- _TASK GOAL_
Begin at the line below that has "This screenshot has height=677, width=1204." and stop after the line that has "Given: Click the share upload icon". Please restate only those lines, word for word.

[Start of section]

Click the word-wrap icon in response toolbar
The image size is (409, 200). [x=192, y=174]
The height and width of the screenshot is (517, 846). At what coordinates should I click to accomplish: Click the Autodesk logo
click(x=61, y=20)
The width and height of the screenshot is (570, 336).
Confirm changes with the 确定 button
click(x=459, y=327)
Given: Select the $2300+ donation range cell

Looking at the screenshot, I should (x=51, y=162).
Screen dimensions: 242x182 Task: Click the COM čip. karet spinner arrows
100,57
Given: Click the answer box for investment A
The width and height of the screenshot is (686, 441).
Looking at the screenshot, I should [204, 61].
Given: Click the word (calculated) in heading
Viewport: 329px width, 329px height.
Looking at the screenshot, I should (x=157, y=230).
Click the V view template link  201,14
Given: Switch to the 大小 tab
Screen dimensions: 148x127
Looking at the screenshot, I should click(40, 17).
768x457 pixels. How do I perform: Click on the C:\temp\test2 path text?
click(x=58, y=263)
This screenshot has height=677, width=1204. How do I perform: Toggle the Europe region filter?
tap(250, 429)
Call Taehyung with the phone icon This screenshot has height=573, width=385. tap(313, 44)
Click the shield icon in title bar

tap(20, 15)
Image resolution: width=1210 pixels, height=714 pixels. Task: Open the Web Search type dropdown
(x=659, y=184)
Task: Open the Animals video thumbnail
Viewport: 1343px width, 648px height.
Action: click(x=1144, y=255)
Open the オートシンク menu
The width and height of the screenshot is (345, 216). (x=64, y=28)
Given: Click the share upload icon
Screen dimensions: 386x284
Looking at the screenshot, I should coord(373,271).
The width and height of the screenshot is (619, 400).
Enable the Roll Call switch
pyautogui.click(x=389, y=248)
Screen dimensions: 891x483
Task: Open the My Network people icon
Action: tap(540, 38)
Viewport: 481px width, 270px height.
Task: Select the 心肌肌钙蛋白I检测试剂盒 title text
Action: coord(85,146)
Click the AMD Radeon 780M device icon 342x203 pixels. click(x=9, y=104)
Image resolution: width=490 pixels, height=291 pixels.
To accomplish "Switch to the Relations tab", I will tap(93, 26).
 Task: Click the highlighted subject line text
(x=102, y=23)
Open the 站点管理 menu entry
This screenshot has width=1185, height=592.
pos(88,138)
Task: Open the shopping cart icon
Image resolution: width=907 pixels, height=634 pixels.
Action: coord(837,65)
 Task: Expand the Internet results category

[End of section]

- _PROBLEM SOLUTION_
This screenshot has height=677, width=1204. How do I perform: Toggle the Europe region filter?
tap(250, 429)
Call Taehyung with the phone icon This screenshot has height=573, width=385. tap(313, 44)
Click the shield icon in title bar

tap(20, 15)
Image resolution: width=1210 pixels, height=714 pixels. Task: Open the Web Search type dropdown
(x=659, y=184)
Task: Open the Animals video thumbnail
Viewport: 1343px width, 648px height.
Action: click(x=1144, y=255)
Open the オートシンク menu
The width and height of the screenshot is (345, 216). (x=64, y=28)
Given: Click the share upload icon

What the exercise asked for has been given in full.